Pais precisam ficar atentos aos sintomas de síndromes respiratórias infantis

As crianças só devem ser levadas aos prontos-socorros quando os sintomas como vômito e febre não param com medicação oral



3gnym15nc8_2td8ykp1g1_file_9BA3DCF0-6260-4ABC-BF49-124066B9F3A7.jpeg Foto: Reprodução / Internet
26/01/2021 às 10:58

Em meio ao atual cenário da saúde no Amazonas, os pais precisam evitar levar crianças com sintomas de síndromes respiratórias aos prontos-socorros. Segundo especialistas, eles só devem buscar uma unidade de saúde quando o pequeno apresentar febre alta e persistente, vômitos que não melhoram com medicamento oral e dificuldade respiratória.

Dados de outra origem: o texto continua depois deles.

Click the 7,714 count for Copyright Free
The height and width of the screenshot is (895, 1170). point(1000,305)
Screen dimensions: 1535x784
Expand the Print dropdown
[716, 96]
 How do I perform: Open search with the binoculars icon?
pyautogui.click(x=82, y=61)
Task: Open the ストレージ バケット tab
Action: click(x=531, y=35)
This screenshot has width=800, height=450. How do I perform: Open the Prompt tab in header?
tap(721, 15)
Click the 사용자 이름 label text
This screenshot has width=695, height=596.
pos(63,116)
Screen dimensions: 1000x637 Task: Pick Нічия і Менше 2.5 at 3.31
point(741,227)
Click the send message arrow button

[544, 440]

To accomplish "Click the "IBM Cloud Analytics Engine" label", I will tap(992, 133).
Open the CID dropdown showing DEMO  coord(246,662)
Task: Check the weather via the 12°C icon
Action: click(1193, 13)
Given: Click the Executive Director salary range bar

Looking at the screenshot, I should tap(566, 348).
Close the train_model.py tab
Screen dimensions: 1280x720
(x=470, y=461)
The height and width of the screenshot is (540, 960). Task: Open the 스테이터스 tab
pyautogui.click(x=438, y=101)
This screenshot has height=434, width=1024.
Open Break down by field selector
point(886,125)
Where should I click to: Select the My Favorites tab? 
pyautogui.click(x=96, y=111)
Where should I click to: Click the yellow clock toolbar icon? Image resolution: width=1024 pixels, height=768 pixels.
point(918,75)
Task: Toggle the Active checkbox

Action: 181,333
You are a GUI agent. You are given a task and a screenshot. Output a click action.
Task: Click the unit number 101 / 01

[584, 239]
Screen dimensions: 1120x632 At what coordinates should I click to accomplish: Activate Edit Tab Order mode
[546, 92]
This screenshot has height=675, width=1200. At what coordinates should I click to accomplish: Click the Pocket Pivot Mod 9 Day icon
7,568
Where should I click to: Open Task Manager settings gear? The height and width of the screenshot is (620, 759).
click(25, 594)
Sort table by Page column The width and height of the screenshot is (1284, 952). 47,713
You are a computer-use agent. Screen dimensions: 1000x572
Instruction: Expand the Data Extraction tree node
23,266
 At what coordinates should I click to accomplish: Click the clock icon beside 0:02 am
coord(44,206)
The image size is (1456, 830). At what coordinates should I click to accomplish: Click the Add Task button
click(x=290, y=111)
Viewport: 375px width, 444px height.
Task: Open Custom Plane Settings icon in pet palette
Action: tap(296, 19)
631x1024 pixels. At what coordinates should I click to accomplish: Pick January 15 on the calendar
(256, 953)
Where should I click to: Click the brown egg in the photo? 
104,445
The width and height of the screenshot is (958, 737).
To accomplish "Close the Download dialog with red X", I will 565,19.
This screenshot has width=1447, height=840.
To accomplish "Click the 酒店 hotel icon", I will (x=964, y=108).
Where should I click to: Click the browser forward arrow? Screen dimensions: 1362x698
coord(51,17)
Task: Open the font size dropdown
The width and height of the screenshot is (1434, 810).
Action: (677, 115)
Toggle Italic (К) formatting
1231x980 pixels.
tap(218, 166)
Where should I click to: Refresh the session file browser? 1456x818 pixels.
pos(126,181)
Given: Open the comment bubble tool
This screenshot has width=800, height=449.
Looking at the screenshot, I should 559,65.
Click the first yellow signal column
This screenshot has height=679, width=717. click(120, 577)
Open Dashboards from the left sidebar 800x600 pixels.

O ideal é procurar o médico da criança ou, caso não tenha esse contato direto, fazer um atendimento ambulatorial caso os sintomas persistam. Manaus tem o mais alto índice de infecção por Covid-19 do país. A cada 100 pessoas doentes, 130 serão infectadas, de acordo com os dados apresentados pela Fundação de Vigilância em Saúde do Amazonas (FVS-AM).



Nem sempre essas síndromes evoluem para um quadro de muita gravidade, mas requerem cuidados e atenção em relação aos sintomas respiratórios. Dentre eles estão coriza, tosse e obstrução nasal. Outro ponto que precisa de atenção especial é o padrão respiratório da criança. “É preciso observar se ela apresenta esforço ao respirar”, afirmou a pediatra e neonatologista Adeliane Bianchinni.

Ainda segundo a médica, assim como para as outras viroses, não existe nenhum medicamento que previna o surgimento dos sintomas. “A única prevenção neste momento é ficar em casa”.

Além do novo coronavírus, existem pelo menos três tipos de vírus que causam a SRAG: o Influenza, o Vírus Sincicial Respiratório e o Adenovírus. A Fundação de Vigilância em Saúde do Amazonas (FVS-AM) já alertou a população em relação ao tema. A própria diretora da FVS-AM, Rosemary Pinto, que faleceu por complicações da Covid-19 na última sexta-feira (22), havia alertado os pais durante a última coletiva que participou.

Assim como com os adultos, os cuidados em relação à prevenção de contaminação das crianças por qualquer tipo de vírus devem ser intensificados ainda mais neste momento, com a higienização constante das mãos e o uso de máscara em crianças a parir dos dois anos de idade. “Eles também estão aprendendo a conviver com essa nova realidade, pois isso precisam ser orientados em relação aos cuidados. Não devem colocar as mãos no rosto e evitar o contato físico com outras pessoas”, destacou Adeliane.